The Bodyguard's Assignment Page 7
Brady muttered an oath as he glanced in his rearview mirror. “I was hoping we were only dealing with Kane at this point, but if those two goons worked for Rialto…” He trailed off, then flashed Grace a dark glance. “We may be in for a long night.”
A shiver of dread traced up Grace’s backbone. “I could be mistaken.”
“Let’s hope you are.”
They were silent for a moment, then Brady said, “So, why did Priestley come to you in the first place? Why did he single you out?” His words were quietly spoken, but Grace sensed an edge to the questions.
She answered him just as quietly. “I’d been after Kane for a long time. Ever since you left town.”
“Why?”
“I don’t think you’d believe me if I told you.”
“Oh, I believe you’ve worked five years to put Kane away,” Brady said. “What I’d find hard to swallow is that your motive was altruistic.”
“Then don’t,” Grace said wearily. “You asked me what happened that night and I’m telling you.”

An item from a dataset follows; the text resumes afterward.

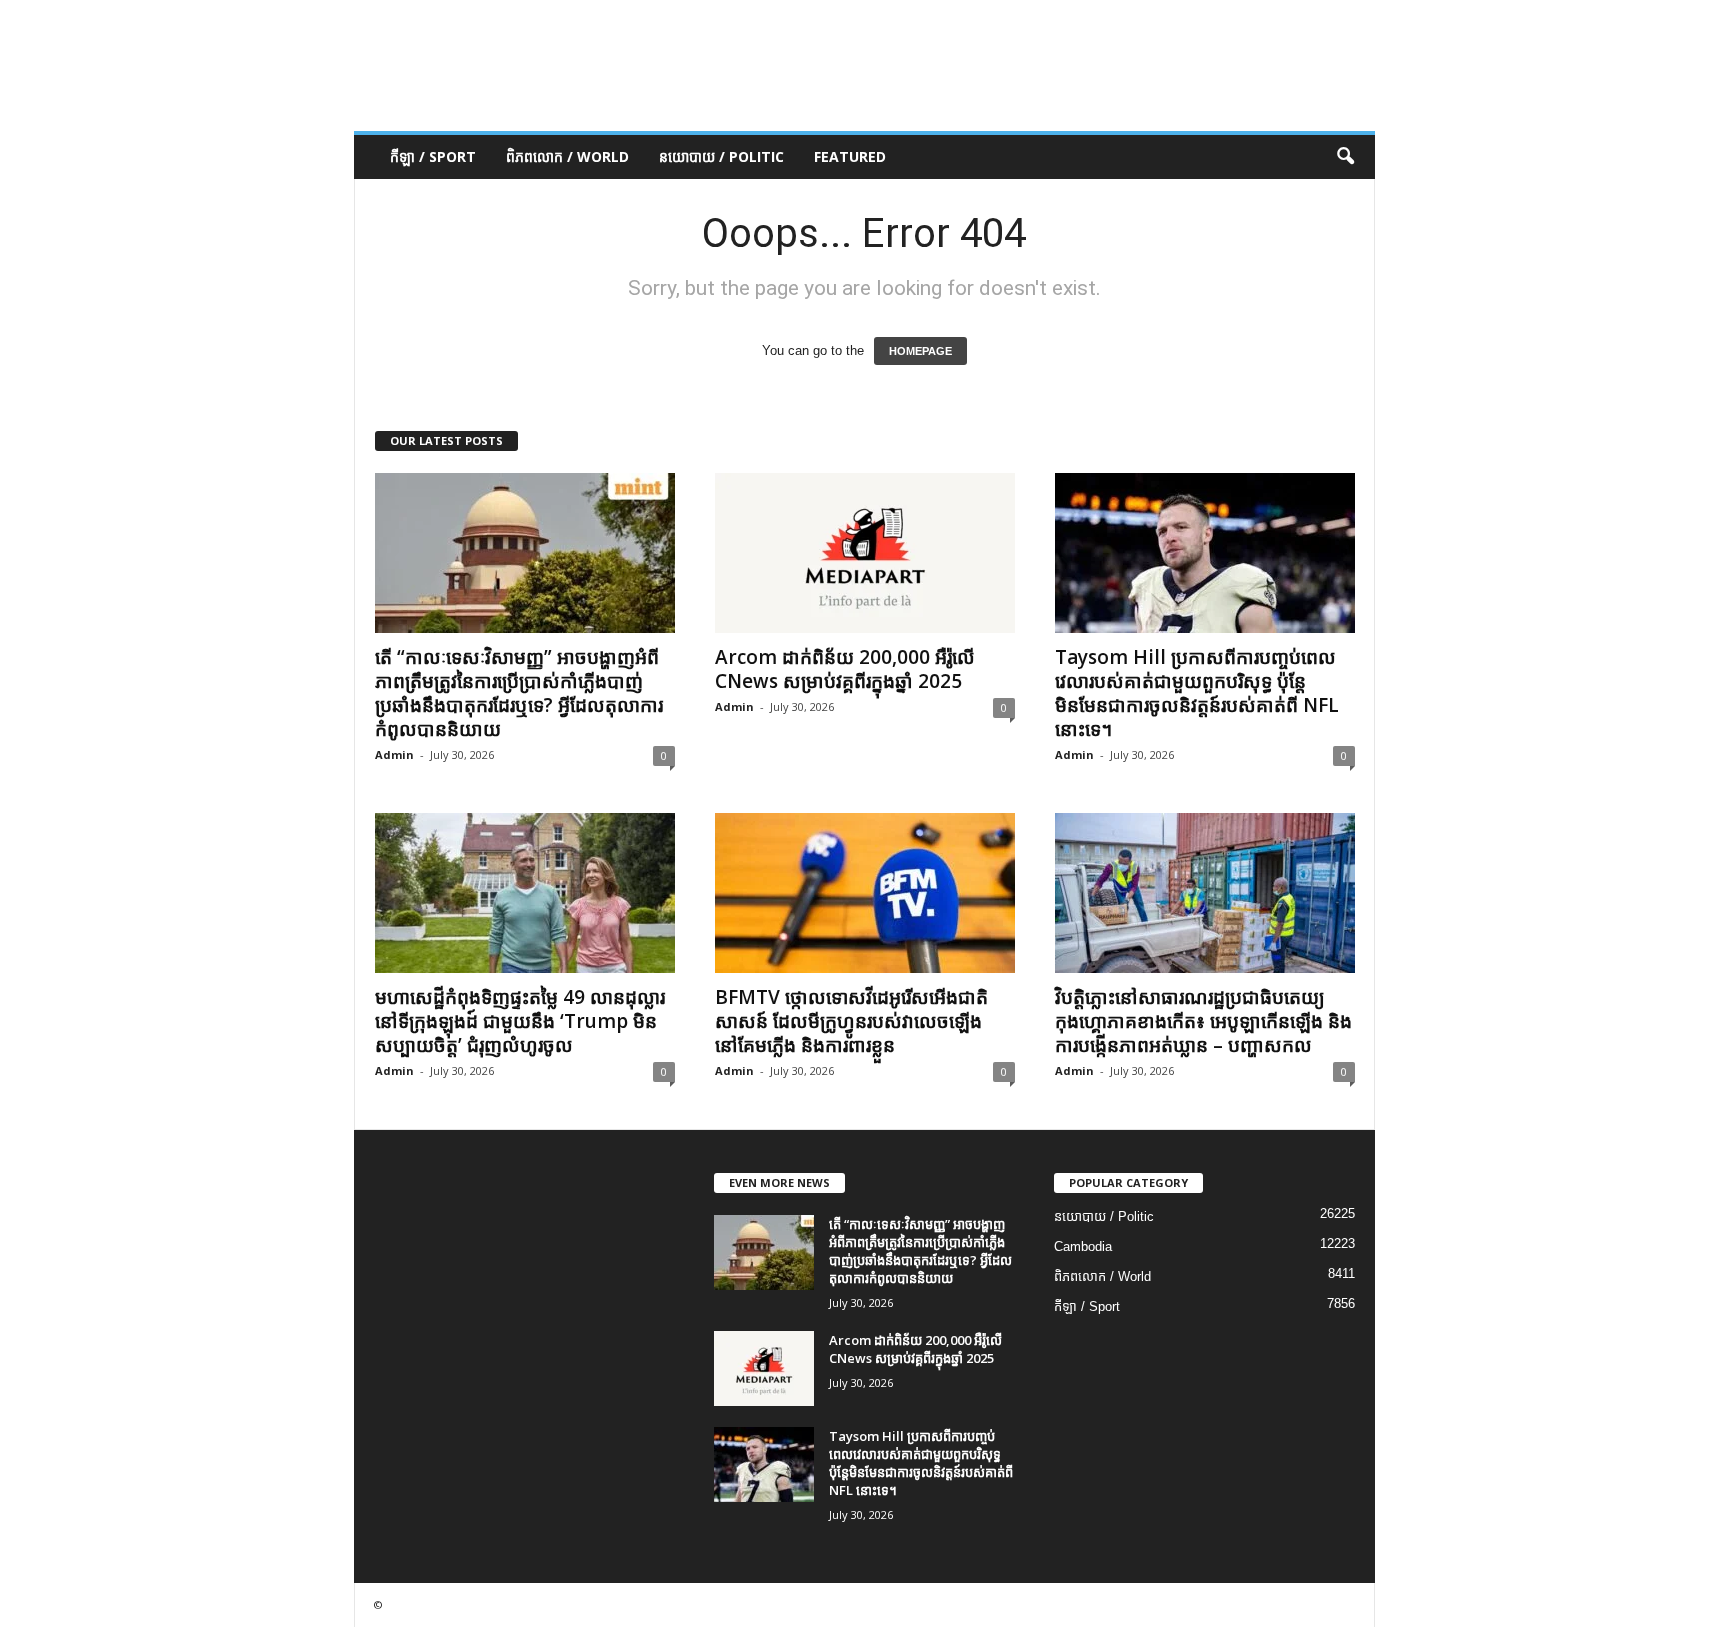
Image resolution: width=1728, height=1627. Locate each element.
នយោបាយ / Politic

“Okay,” he conceded. “So what happened after Kane shot Priestley?”
“One of the bodyguards set the warehouse on fire. I had to climb out a window because the door Priestley left open for me was padlocked from the outside. Someone tried to trap me in that warehouse.”
Brady didn’t say anything for a moment, nor did he look at her. But his profile seemed to harden. He suddenly looked very much like the cop Grace remembered. “Kane was already on to you before that night,” he finally said. “You could have been killed.”

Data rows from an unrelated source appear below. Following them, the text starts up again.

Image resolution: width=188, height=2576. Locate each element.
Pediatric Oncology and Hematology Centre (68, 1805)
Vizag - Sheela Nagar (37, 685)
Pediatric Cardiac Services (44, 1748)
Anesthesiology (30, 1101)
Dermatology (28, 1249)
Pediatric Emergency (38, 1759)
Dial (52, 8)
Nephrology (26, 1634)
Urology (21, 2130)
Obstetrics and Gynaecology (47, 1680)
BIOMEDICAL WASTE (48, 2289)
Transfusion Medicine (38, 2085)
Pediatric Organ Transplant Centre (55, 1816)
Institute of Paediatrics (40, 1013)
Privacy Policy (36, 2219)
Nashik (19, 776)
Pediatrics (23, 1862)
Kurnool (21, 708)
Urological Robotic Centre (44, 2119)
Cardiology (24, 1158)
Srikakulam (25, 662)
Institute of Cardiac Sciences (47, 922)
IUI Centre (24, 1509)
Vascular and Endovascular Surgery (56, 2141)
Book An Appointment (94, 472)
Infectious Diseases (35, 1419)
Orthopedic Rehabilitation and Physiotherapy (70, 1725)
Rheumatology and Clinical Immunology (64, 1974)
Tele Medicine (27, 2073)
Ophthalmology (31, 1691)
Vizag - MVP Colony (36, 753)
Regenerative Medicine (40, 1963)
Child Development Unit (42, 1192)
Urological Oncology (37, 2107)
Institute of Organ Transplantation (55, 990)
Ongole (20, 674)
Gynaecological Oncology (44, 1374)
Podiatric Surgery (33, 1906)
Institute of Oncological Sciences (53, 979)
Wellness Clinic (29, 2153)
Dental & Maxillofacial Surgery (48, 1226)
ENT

“I’ve taken risks before for my job. Just like you have.”
“You admit you did all this for a story.” His tone was more grim than Grace could ever remember. It hurt her to hear his bitterness, his utter lack of faith in her.
“That’s what you want to believe, isn’t it?” she asked, not without her own rancor.
He lifted a hand from the wheel to massage the back of his neck. “Why did you call the police from Burt’s office? It’s pretty obvious you never had any intention of testifying or of turning over that tape.”
“But I did—”
“Then what changed your mind?”
Oh, he was good, Grace thought. Too damned good. He’d put her on the defensive and almost made her blurt out everything. “I wasn’t sure who I could trust. When I got to my apartment, the place had been wrecked. I hadn’t told anyone about the tape except Burt and the police. I got scared. Now it seems with good reason.”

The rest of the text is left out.